9 thoughts on “Service Contracts & Service Scheduling in Microsoft CRM 2011

  1. iambigred

    This is a great summary, thanks for posting it. I’m currently having an issue with CRM’s rather stringent service selection rules not being able to model my businesses requirements. In your ‘A/C service’ example do you know if it’s possible to say “at least 1” technician is required, or would you have to create a ‘1 man A/C service’, ‘2 man A/C service’, …, ‘n man A/C service’?

  2. AC

    Hi Garth

    Great article. Can you please suggest, generating an actual Sales Invoice from Contracts. Let’s assume its a one year contract with monthly billing, I need to generate monthly Invoice for the customer.

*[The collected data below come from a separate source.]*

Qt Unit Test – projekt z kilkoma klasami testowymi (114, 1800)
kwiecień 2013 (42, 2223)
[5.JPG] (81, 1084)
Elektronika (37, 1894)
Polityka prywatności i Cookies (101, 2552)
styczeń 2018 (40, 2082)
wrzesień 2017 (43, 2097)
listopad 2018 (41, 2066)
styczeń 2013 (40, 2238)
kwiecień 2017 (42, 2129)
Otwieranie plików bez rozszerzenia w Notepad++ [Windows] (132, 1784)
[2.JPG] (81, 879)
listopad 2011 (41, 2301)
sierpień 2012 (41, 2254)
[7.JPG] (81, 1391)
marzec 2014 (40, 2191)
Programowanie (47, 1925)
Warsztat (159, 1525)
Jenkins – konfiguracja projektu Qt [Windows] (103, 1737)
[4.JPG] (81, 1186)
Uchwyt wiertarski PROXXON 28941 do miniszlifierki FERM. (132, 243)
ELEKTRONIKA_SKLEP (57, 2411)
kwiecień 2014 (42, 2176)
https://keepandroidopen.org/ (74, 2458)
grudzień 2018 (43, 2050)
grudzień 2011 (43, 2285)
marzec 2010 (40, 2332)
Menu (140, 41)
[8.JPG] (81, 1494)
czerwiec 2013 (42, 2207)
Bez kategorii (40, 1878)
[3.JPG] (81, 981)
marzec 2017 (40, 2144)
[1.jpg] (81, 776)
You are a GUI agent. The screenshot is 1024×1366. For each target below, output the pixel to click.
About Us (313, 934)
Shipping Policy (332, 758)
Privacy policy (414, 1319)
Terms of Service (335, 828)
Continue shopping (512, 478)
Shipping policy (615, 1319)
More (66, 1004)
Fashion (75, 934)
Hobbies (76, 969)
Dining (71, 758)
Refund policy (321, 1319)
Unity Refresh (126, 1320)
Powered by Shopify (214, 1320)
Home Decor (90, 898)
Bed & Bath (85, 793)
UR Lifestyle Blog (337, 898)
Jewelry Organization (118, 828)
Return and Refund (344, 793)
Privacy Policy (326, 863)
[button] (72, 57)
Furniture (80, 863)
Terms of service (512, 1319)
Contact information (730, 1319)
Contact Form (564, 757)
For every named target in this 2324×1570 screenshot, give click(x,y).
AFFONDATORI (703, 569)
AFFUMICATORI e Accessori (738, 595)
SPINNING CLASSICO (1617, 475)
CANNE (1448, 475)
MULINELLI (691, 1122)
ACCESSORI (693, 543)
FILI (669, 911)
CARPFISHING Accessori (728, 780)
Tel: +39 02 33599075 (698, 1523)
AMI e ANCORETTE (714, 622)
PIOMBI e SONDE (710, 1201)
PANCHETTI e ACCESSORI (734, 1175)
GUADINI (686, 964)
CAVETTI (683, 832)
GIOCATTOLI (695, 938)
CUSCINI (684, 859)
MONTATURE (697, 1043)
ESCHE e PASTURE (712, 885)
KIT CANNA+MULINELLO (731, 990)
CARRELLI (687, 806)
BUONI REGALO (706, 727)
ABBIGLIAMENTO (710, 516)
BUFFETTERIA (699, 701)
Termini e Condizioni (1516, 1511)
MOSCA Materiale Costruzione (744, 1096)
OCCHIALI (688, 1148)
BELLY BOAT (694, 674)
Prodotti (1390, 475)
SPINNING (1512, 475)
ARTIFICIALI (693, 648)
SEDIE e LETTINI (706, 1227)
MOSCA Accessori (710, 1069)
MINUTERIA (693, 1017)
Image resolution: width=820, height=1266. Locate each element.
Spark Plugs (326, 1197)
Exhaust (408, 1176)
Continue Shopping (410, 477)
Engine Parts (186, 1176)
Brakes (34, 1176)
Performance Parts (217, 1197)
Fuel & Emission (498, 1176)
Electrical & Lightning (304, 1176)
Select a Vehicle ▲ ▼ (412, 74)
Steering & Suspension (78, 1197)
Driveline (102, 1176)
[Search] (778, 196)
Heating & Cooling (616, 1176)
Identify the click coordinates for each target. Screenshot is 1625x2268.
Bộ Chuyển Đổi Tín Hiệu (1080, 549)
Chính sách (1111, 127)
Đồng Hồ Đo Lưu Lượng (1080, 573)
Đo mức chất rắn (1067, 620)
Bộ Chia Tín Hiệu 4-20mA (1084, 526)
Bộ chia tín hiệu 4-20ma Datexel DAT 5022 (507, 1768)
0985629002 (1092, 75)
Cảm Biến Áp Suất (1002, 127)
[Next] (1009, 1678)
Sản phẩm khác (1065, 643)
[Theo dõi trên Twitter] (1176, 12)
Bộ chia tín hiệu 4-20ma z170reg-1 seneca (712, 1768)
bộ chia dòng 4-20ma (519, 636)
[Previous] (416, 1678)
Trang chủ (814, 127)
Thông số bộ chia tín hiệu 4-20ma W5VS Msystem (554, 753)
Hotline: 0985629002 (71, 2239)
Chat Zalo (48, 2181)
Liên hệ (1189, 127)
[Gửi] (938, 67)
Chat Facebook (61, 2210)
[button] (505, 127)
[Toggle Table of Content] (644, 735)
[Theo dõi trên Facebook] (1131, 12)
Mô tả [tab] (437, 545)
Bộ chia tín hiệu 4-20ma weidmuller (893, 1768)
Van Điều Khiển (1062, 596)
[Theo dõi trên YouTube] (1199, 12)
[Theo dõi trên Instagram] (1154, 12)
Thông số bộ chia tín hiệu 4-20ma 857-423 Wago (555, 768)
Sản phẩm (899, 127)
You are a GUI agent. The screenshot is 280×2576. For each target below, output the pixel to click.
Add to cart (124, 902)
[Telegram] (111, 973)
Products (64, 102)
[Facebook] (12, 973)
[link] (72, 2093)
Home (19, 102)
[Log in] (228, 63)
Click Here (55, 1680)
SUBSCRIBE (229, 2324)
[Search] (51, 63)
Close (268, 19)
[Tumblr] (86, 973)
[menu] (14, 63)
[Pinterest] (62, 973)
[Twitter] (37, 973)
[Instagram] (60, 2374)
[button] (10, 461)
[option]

    If this functionality is not available in the product, can you suggest any shortcuts, workflows, utilities etc.



  3. Ariel Plon

    Great article. What would you suggest if the service had “optional” resources? Say we need to book a meeting room, but also give the option book a projector, or the cattering service, etc. The meeting room would be “required”, but the rest of the resources would be “optional”.
    Thanks in advaced, Ariel

  4. Behnam Seidali

    Great article.Thank you.I have used Apex calendar which is a good replacement for
    CRM out of the box calendar.


  5. Tom Northrup (@TomNorthrup)

    Great write up, thorough as always. I hope they revisit the service calendar seems the functionality has stayed the same since 2011. I was trying to use this in combination with PSA for a high level view of scheduling for projects. However, the limitations it seems I will have to create an SSRS report with a calendar view. Thanks.